(Stored items)
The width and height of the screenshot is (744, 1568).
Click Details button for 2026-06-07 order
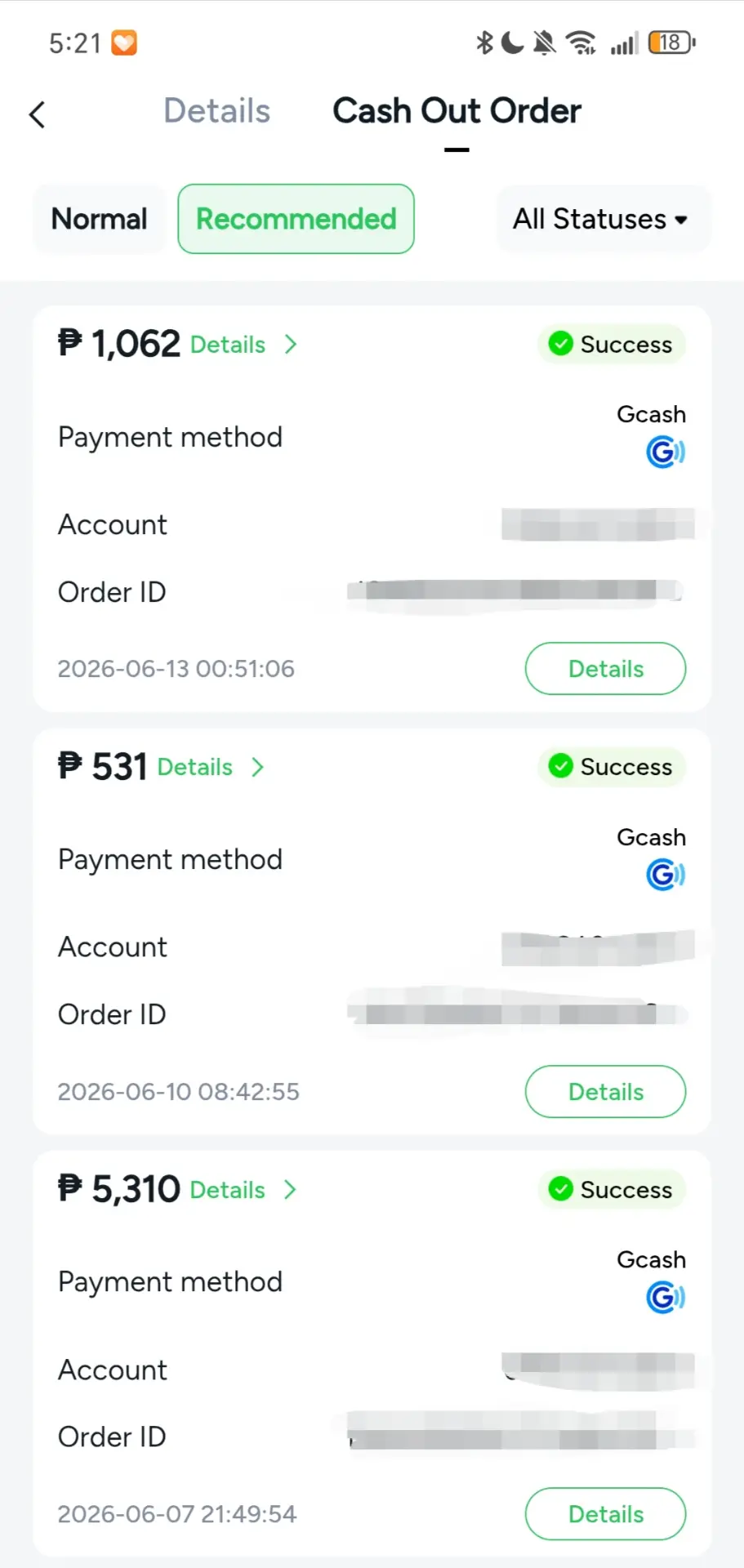[605, 1514]
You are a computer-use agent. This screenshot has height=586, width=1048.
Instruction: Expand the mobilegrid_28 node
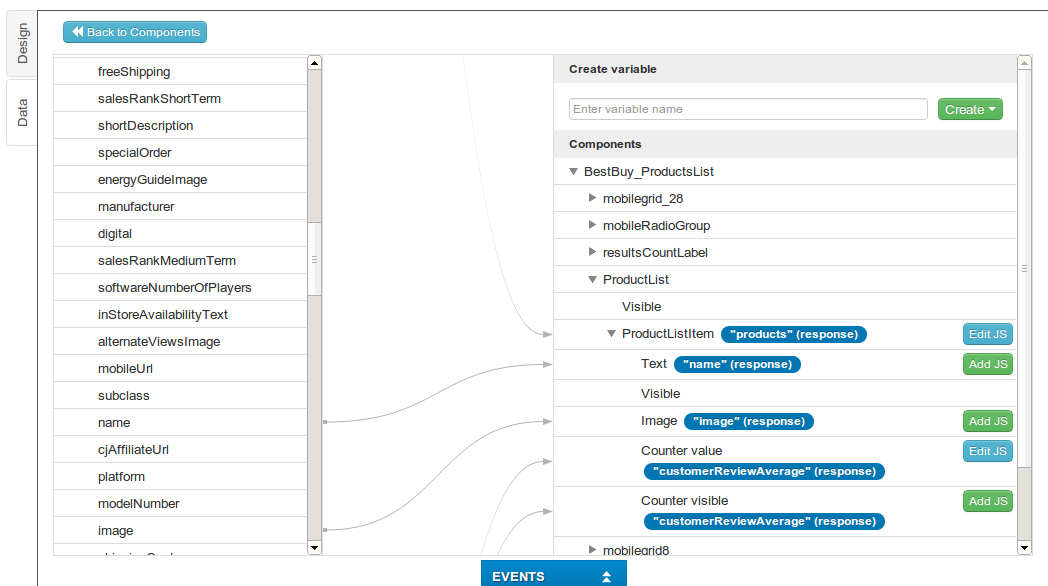coord(593,199)
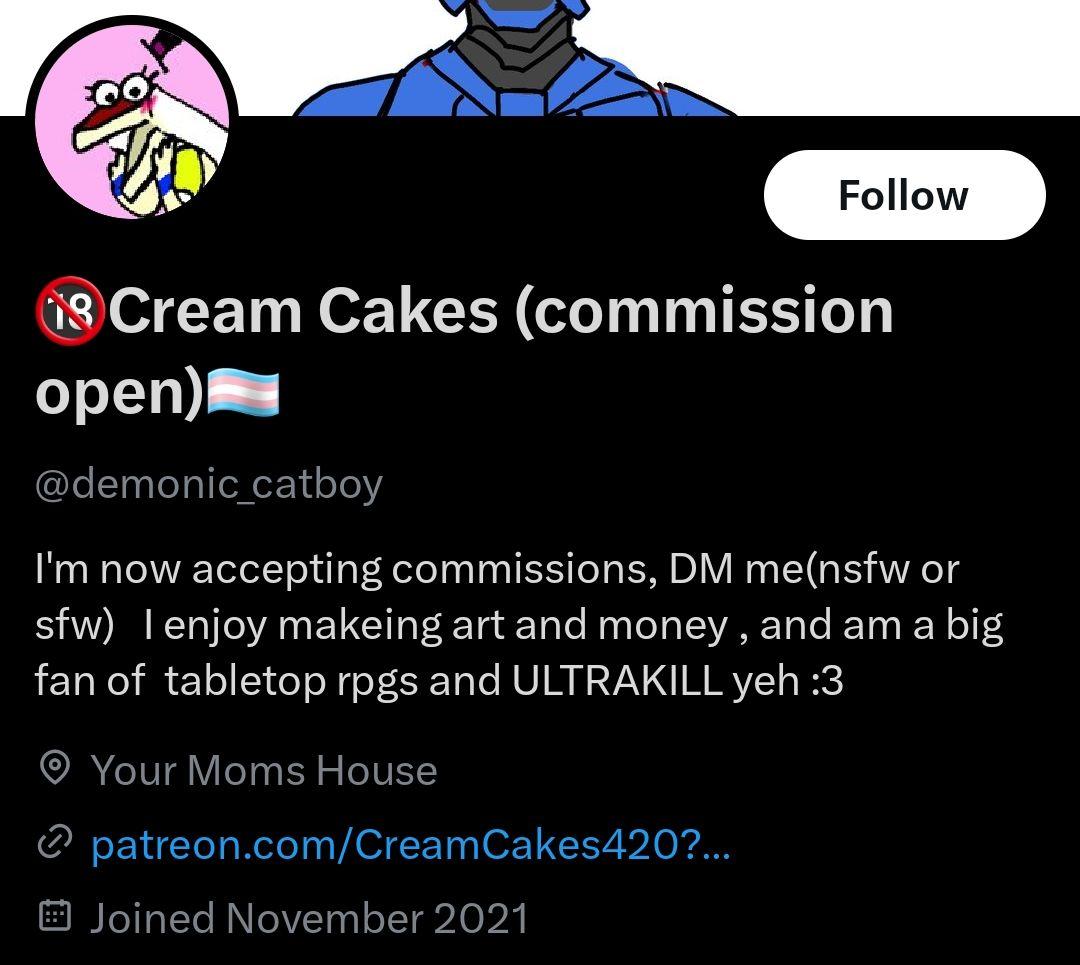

__Aim of the task__. Whenever the string "height" shows up in a line of the entries, copy that line.

__Solution to this task__.
The width and height of the screenshot is (744, 1568).
You are a computer-use agent. This screenshot has height=586, width=1048.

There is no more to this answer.